November | 2016 | Codeks Blog

So, a few weeks ago was PCM16 – A 3 day blur of beer, tech talk, beer and sight seeing in Antwerp, Belgium.

Before I give my view – do make sure you read others, there were 2 streams and so it was not possible to see everything! So, the others I’m aware of:

http://www.bizcubed.com.au/pcm-16/

Happy to add others! Actually I can’t even find the live blog link right now, but you’ll find it on Know.bi somewhere!

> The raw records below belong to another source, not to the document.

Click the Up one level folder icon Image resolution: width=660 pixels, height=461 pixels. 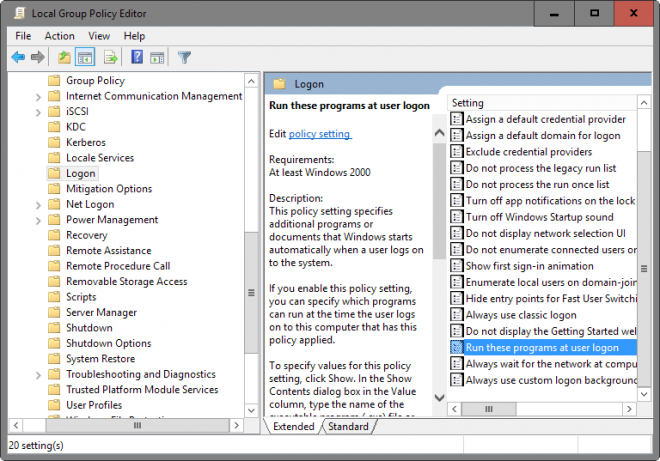(64, 57)
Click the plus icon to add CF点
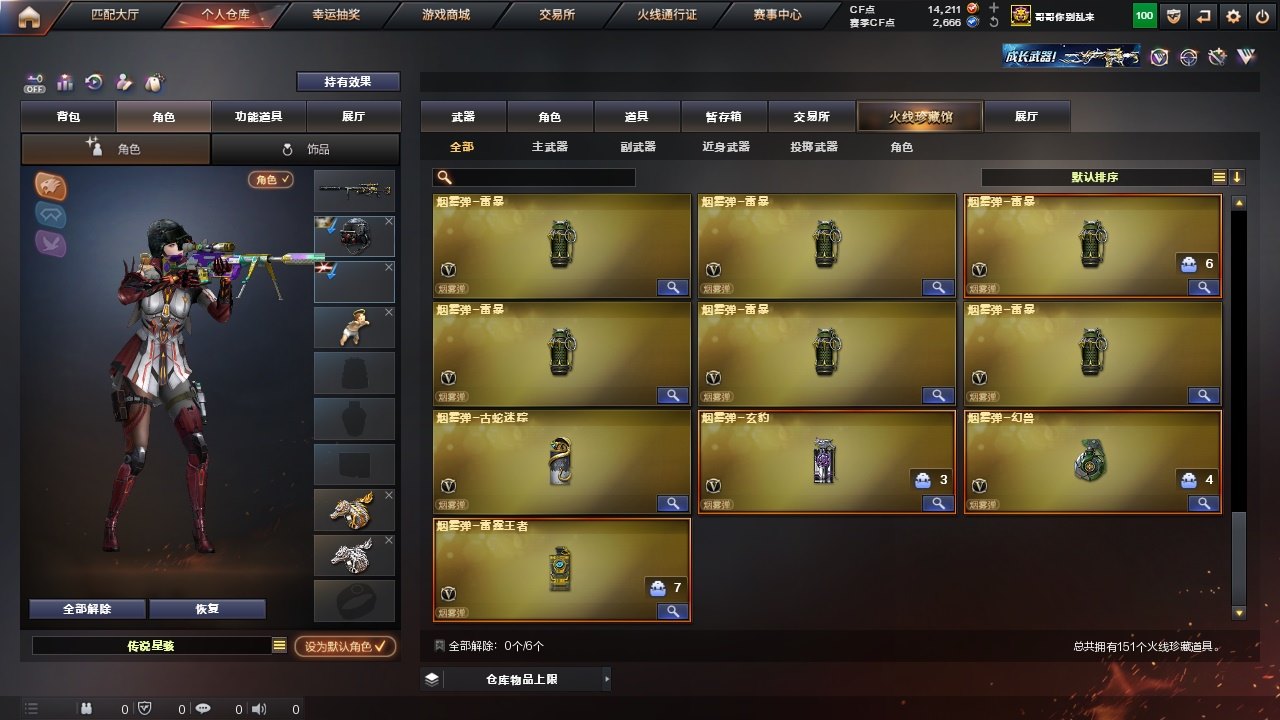The width and height of the screenshot is (1280, 720). tap(993, 8)
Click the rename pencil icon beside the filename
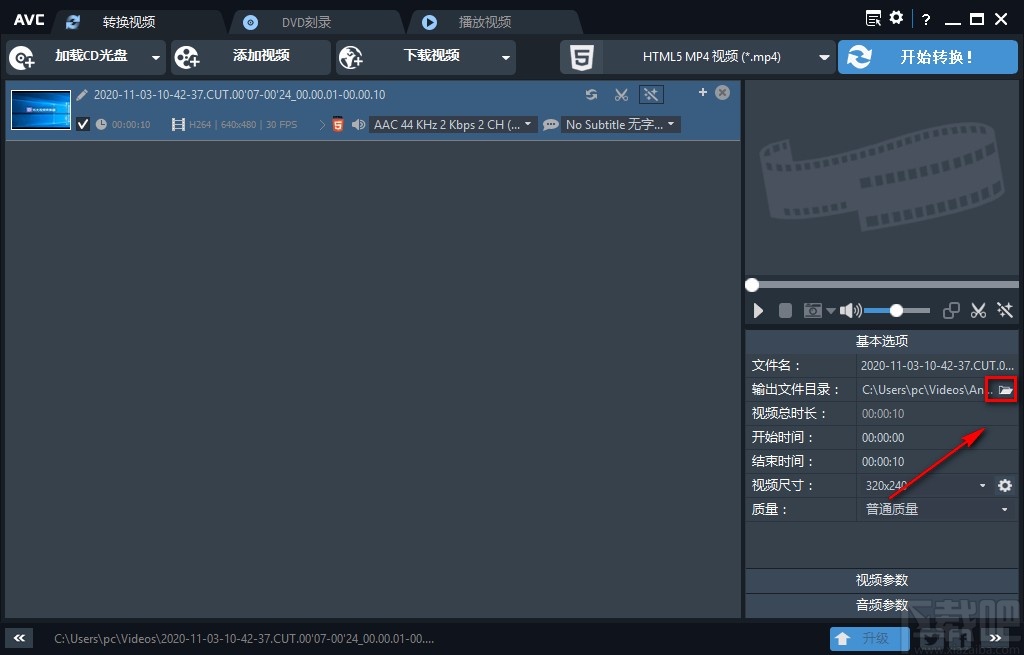This screenshot has width=1024, height=655. point(82,94)
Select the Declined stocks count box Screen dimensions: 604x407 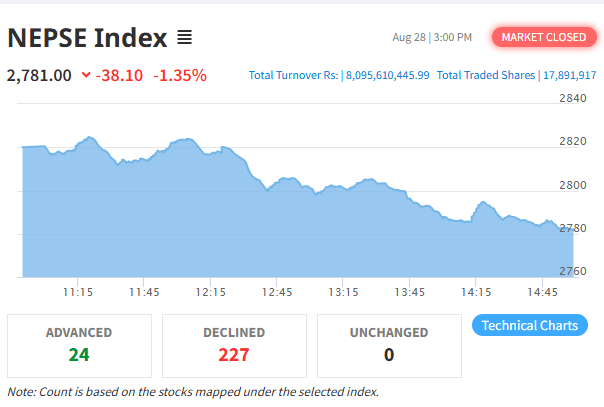coord(234,346)
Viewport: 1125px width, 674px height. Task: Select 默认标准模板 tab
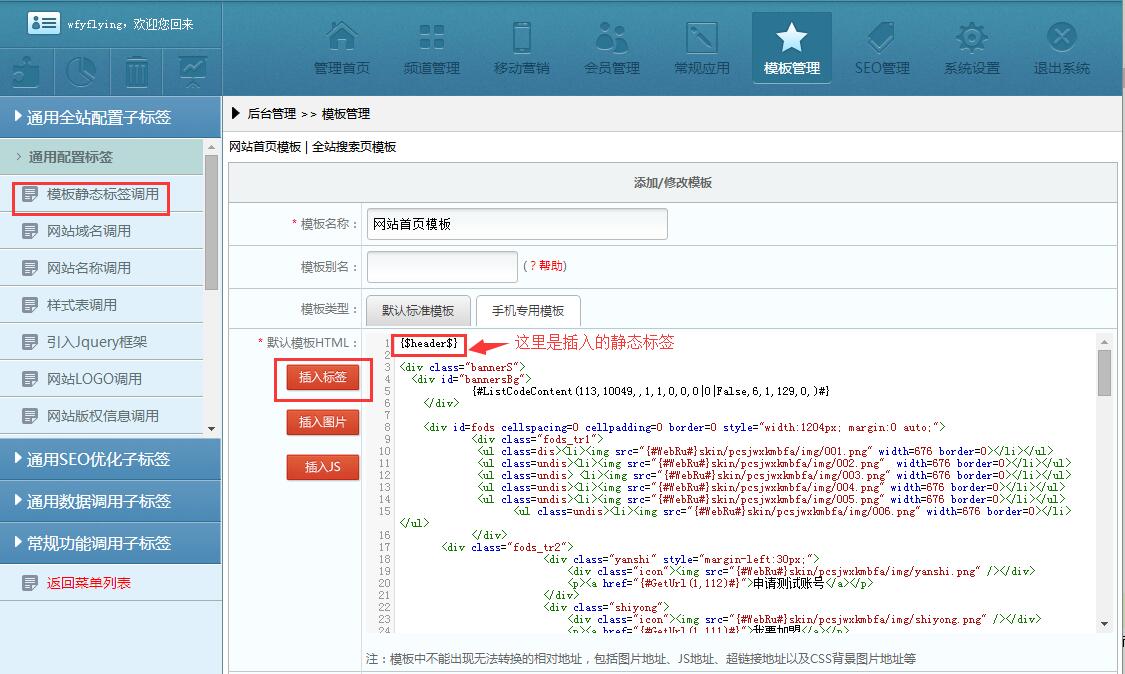[418, 311]
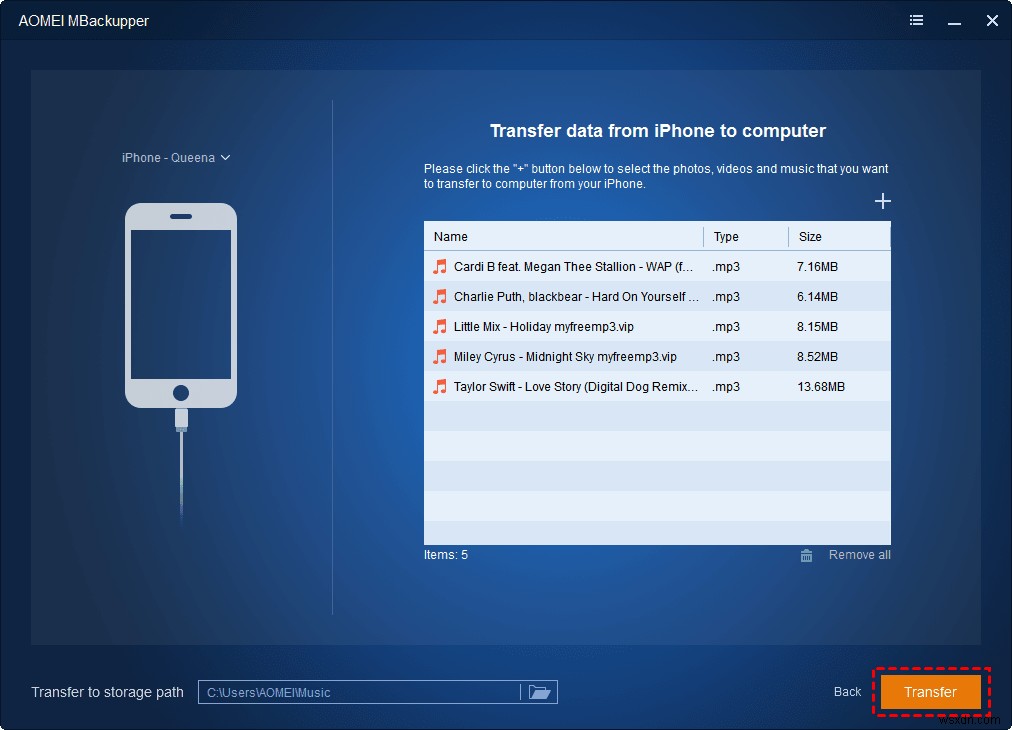This screenshot has width=1012, height=730.
Task: Click the Transfer button
Action: click(929, 691)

So how was the event? Well as always every year has a different theme. This year it was clearly all about the product. And it’s not just webspoon! There have been a slew of product upgrades in the last year, all very interesting.

And now the talks:

Pedro – Pentaho 7

Released in time for the event!
Analytics anywhere
This is a progression along that path
Hadoop security improvements (only CDH for now)
Single server in technology – now to make the product singular to the users.

Tom – Devops

Well we already saw this at PLUG!
Mentioned use of bigtop distro.
How is it nagios still looks as shite now as it did when it came out 10+ years ago? 🙂
PDI Charms available, BA being worked on (Juju)

Nelson/Miguel – Snapshots in hadoop

Definition discussion on “in” and “out” labels.
The approach only works if you can identify your “last” event in a chain – Unfortunately that’s not always possible.

Duarte – Viz API

v3 of API is nearly done
Lots of very interesting tech details – But the gist of it is it will become easier to just “plug in” your own visualisations
Not clear how many people *do* build their own visualisations though!
Probably be in the platform in 7.1, analyzer will switch shortly after
Good to see improvement and hard work going into the visualisation part of the product

Joao – CBF2

now shell script. (hmm!)
usual benefits of cbf – quick switching etc.
Deploys all your code – not sure if the JUJU charm does this?
CE and EE

Jens – PDI7

Metadata injection!
11 more steps to be supported in 7.1
Filter rows uses the same xml from the KTR to define the condition to inject. Cunning workaround to a tricky problem!
3 phases of metadata injection
- Simple bog standard example
- Data flow
- 2 phase
:8080/pentaho/kettle/listServices
JSON performance has improved again – you dont have to pass the massive blob of json onto the next step
COPY AND PASTE BUG FIXED!!!!!! This got a huge cheer
Labs – team are working with hitachi labs too. Exciting times

Matt Casters

In just 2-3 weeks since unit testing was shown at PLUG it’s moved on massively and is now fully usable!
300+ team / community using pdi at hitachi
PDI Spreading wildly.

Hiromu Mota – Webspoon

Hurrah, web based spoon is here
Amazing architecture solution – Essentially just run spoon on the server, then you don’t have to maintain another UI

Julien + gang

Showed a handy SSO solution for embedded analytics.

Wael – data science!

Same as PLUG
Everything we do as ETL guys, will be for the data scientists in the future!

Bart / @rvanbruggen

Great talk showcasing neo4j, and beer

So, on Thursday I attended BigDataWeek in London just down from Liverpool St. Station. This was the conference that we tied up this weeks Pentaho London usergroup with as well so we both shared some attention and advertising. Cunning eh?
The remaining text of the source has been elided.